YOUR ASSIGNMENT - Where the string "panel" appears in a line of the data, show that line.
———
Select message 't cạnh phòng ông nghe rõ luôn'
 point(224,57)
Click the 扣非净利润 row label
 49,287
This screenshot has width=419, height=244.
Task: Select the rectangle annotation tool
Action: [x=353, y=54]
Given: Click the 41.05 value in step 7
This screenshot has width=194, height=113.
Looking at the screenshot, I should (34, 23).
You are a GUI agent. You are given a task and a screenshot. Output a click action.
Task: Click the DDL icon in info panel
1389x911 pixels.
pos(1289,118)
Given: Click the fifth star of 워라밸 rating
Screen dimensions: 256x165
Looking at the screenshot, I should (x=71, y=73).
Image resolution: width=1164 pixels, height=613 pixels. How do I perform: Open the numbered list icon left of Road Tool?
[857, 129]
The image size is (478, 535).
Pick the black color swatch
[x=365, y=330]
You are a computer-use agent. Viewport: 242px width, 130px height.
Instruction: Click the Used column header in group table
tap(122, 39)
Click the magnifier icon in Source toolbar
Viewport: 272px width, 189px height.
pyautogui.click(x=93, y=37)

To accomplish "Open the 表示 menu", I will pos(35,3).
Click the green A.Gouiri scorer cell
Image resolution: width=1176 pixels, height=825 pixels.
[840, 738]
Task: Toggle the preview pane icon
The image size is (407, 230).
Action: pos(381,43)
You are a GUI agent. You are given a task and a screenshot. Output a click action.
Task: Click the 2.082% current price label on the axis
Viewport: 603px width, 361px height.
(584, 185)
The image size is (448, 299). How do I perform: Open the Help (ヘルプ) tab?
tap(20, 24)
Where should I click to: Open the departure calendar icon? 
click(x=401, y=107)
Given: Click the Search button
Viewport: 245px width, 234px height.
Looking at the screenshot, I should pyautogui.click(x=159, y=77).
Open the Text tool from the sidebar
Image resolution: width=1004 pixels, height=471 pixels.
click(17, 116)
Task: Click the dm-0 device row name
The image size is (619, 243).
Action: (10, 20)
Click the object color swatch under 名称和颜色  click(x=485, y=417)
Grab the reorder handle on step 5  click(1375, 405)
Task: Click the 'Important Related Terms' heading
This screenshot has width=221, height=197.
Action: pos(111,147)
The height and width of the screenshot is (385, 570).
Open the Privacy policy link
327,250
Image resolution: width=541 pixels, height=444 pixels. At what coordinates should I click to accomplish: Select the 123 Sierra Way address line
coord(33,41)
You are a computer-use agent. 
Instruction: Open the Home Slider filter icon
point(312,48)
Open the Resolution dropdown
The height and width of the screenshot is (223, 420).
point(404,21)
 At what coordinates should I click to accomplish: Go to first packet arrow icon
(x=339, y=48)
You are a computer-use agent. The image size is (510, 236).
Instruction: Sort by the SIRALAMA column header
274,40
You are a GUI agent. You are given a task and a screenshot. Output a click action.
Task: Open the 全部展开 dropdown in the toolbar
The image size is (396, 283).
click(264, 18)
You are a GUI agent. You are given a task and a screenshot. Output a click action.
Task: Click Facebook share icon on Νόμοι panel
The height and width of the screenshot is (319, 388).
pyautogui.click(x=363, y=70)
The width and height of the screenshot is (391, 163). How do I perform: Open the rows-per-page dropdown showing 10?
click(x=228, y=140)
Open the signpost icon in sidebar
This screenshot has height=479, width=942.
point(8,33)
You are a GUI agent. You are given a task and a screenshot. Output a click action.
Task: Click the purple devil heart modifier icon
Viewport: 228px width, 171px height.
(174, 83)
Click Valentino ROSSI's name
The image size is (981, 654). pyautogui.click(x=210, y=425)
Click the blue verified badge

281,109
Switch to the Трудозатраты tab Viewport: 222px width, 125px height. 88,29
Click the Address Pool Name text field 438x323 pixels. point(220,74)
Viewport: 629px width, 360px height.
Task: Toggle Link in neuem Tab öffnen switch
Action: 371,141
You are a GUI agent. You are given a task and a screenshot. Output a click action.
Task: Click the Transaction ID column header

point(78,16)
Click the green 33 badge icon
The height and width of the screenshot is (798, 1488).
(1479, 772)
———
YOUR SOLUTION -
Task: Click the DDL icon in info panel
Task: Click Facebook share icon on Νόμοι panel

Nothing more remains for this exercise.